[v1] veth: Fix TXQ stall race condition and add recovery

[PATCH net V1 2/3] veth: stop and start all TX queue in netdev down/up

Posted by Jesper Dangaard Brouer 5 months, 2 weeks ago

The veth driver started manipulating TXQ states in commit
dc82a33297fc ("veth: apply qdisc backpressure on full ptr_ring
to reduce TX drops").

Other drivers manipulating TXQ states takes care of stopping
and starting TXQs in NDOs.  Thus, adding this to veth .ndo_open
and .ndo_stop.

Fixes: dc82a33297fc ("veth: apply qdisc backpressure on full ptr_ring to reduce TX drops")
Signed-off-by: Jesper Dangaard Brouer <hawk@kernel.org>
---
 drivers/net/veth.c |    7 +++++++
 1 file changed, 7 insertions(+)

diff --git a/drivers/net/veth.c b/drivers/net/veth.c
index 7b1a9805b270..3976ddda5fb8 100644
--- a/drivers/net/veth.c
+++ b/drivers/net/veth.c
@@ -1404,6 +1404,9 @@ static int veth_open(struct net_device *dev)
 			return err;
 	}
 
+	netif_tx_start_all_queues(dev);
+	netif_tx_start_all_queues(peer);
+
 	if (peer->flags & IFF_UP) {
 		netif_carrier_on(dev);
 		netif_carrier_on(peer);
@@ -1423,6 +1426,10 @@ static int veth_close(struct net_device *dev)
 	if (peer)
 		netif_carrier_off(peer);
 
+	netif_tx_stop_all_queues(dev);
+	if (peer)
+		netif_tx_stop_all_queues(peer);
+
 	if (priv->_xdp_prog)
 		veth_disable_xdp(dev);
 	else if (veth_gro_requested(dev))

Re: [PATCH net V1 2/3] veth: stop and start all TX queue in netdev down/up

Posted by Jakub Kicinski 5 months, 2 weeks ago

On Thu, 23 Oct 2025 16:59:37 +0200 Jesper Dangaard Brouer wrote:
> The veth driver started manipulating TXQ states in commit
> dc82a33297fc ("veth: apply qdisc backpressure on full ptr_ring
> to reduce TX drops").
> 
> Other drivers manipulating TXQ states takes care of stopping
> and starting TXQs in NDOs.  Thus, adding this to veth .ndo_open
> and .ndo_stop.

Kinda, but taking a device up or down resets the qdisc, IIRC.

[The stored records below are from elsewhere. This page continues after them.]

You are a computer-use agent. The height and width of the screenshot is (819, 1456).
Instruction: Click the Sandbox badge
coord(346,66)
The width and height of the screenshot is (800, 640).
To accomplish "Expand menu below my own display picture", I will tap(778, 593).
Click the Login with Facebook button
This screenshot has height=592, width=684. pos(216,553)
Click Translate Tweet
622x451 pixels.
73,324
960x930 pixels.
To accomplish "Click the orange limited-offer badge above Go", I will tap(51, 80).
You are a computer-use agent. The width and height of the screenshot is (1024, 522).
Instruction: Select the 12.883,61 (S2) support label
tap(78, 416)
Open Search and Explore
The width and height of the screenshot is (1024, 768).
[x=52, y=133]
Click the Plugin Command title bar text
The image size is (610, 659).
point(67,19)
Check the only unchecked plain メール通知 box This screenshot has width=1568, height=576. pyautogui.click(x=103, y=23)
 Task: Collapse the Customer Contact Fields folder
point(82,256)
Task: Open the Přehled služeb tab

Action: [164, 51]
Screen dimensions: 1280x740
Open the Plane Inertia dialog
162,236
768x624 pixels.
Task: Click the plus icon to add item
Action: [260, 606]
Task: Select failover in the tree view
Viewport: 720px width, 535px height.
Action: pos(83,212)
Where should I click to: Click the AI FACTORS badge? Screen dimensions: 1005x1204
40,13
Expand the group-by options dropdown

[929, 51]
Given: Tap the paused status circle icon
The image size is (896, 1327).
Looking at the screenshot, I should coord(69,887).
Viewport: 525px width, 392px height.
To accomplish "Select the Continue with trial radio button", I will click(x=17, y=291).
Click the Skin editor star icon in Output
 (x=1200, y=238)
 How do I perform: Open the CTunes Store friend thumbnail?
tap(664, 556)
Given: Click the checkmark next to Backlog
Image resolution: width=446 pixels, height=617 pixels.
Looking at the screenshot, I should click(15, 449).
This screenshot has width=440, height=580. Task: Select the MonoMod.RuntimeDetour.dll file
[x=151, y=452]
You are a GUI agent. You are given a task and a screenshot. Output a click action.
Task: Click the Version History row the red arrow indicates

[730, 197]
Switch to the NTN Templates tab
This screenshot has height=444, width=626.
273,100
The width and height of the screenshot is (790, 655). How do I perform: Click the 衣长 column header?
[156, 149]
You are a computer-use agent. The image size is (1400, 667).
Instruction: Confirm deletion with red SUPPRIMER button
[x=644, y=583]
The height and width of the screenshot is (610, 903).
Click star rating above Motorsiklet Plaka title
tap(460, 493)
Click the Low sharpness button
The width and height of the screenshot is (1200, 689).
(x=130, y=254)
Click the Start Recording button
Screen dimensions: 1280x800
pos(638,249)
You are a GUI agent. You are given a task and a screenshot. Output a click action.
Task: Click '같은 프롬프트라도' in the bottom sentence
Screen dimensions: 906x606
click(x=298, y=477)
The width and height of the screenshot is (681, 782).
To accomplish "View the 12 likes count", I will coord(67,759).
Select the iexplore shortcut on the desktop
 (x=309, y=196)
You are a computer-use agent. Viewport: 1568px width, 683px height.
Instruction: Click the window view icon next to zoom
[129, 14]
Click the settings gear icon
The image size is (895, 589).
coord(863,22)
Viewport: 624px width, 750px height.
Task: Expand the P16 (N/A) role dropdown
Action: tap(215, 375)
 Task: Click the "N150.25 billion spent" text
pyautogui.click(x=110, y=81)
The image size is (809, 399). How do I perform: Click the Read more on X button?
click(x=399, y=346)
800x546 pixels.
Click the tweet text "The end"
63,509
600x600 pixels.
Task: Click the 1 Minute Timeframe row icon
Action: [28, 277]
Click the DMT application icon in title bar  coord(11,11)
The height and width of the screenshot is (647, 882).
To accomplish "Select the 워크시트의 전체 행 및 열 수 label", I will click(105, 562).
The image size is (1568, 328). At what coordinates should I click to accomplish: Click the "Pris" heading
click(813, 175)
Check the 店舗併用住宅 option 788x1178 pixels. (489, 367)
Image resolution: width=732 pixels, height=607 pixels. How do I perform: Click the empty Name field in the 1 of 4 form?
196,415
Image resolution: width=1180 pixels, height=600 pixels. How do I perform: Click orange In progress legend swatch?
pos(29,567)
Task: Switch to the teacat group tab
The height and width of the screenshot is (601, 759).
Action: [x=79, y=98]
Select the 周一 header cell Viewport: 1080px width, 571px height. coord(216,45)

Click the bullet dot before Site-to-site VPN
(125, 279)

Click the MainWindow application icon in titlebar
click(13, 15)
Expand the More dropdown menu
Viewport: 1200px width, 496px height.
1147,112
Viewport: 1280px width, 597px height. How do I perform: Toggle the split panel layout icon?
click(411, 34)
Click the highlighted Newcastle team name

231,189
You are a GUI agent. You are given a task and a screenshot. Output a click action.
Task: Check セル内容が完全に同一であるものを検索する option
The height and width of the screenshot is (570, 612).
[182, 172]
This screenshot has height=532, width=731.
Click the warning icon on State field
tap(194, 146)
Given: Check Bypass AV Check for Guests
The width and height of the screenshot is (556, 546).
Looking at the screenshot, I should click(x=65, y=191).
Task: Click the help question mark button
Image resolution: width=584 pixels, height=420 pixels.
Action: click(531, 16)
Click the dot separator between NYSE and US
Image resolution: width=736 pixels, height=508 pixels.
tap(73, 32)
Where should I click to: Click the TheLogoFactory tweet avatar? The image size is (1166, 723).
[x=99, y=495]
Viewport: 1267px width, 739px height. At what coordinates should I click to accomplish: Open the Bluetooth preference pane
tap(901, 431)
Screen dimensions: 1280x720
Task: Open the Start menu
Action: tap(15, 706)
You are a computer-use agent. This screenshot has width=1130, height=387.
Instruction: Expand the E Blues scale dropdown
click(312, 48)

So stopping the qdisc for real drivers is mostly a way to make sure
that there's nothing entering the xmit handler as the driver dismantles
its state.

I'm not sure if this is an official rule, but I'm under the impression
that stopping the queues or carrier loss (and
netif_tx_stop_all_queues(peer) in close() is stopping peer's Tx queue
on carrier loss) is inadvisable as it may lead to old packets getting
transmitted when carrier comes back.

IOW based on the commit msg - I'm not sure this patch is needed..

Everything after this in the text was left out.